-------- Extract
Superficially, the less-than-truckload business looks much the same as it always has. Trucks back up to shippers' or receivers' docks each day and load or unload goods. But look deeper and what you'll see is an industry that has undergone radical change—all because its customers, the nation's shippers, have changed.
It's been a long time since it was enough for a trucker merely to move goods from Poughkeepsie to Kalamazoo. Bob Davidson, president and CEO of ABF Freight System, says, "Our customers would laugh at us if we held ourselves out as being able to deliver from point A to point B in X days with one plain vanilla service. They demand a broad array of logistics functions."
Indeed, in an era when lean inventories and short cycle times are driving much of the logistics decision making, LTL carriers have no choice but to offer much more than just fast and reliable over-the-road transport. They have to offer clear visibility into their networks. They have to be flexible. And they have to have a service mix that extends beyond the highways and shipping docks.
Doug Duncan, president and chief executive officer of FedEx Freight, argues that the transportation industry overall is being shaped by the pressures brought to bear on the industry's customers. "It's all about how people manage supply chains and attack logistics costs," he contends.
----------------
-------- Records shown
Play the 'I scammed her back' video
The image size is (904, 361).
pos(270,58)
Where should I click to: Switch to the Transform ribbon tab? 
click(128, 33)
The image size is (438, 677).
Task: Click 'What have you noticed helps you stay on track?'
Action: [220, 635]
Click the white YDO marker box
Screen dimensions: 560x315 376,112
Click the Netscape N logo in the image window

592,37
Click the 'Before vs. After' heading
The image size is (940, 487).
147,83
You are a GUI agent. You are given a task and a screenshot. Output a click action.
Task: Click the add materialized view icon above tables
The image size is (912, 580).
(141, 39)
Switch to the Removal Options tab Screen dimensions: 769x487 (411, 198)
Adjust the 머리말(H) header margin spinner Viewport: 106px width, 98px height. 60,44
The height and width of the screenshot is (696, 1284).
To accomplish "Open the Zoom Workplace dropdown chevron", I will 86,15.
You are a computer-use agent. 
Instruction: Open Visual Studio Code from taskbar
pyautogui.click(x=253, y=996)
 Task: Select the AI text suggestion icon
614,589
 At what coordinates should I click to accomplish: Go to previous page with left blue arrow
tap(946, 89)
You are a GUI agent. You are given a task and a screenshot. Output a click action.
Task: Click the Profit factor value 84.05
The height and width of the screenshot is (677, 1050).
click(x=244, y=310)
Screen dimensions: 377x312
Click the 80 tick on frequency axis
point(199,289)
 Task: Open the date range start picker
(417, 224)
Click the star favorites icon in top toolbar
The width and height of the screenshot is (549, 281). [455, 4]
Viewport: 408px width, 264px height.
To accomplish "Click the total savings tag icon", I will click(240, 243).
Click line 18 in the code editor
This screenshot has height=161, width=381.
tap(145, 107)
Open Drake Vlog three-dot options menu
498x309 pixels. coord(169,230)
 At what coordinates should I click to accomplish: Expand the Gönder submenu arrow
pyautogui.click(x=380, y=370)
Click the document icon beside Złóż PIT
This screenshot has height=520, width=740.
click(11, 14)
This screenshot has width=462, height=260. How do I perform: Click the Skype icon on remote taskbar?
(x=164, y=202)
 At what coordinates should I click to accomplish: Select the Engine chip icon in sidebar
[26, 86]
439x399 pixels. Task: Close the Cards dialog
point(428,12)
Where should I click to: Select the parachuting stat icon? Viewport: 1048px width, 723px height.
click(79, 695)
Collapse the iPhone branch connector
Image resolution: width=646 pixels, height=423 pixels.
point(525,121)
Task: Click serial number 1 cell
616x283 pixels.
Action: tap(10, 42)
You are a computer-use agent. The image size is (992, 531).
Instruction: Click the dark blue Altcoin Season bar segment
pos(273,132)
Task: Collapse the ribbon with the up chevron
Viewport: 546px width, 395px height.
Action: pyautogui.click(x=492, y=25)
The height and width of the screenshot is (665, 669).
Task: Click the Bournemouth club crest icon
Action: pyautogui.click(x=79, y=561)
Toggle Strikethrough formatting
----------------
▶ **Jobs**
A – From the trucking text, return everything between "Indeed, in an" and "and shipping docks.", inclusive.
B – Return each line of the records that contains the word "blue".
The text and the records are unrelated to each other.

▶ **Solutions by task**
A –
Indeed, in an era when lean inventories and short cycle times are driving much of the logistics decision making, LTL carriers have no choice but to offer much more than just fast and reliable over-the-road transport. They have to offer clear visibility into their networks. They have to be flexible. And they have to have a service mix that extends beyond the highways and shipping docks.

B –
 At what coordinates should I click to accomplish: Go to previous page with left blue arrow
Instruction: Click the dark blue Altcoin Season bar segment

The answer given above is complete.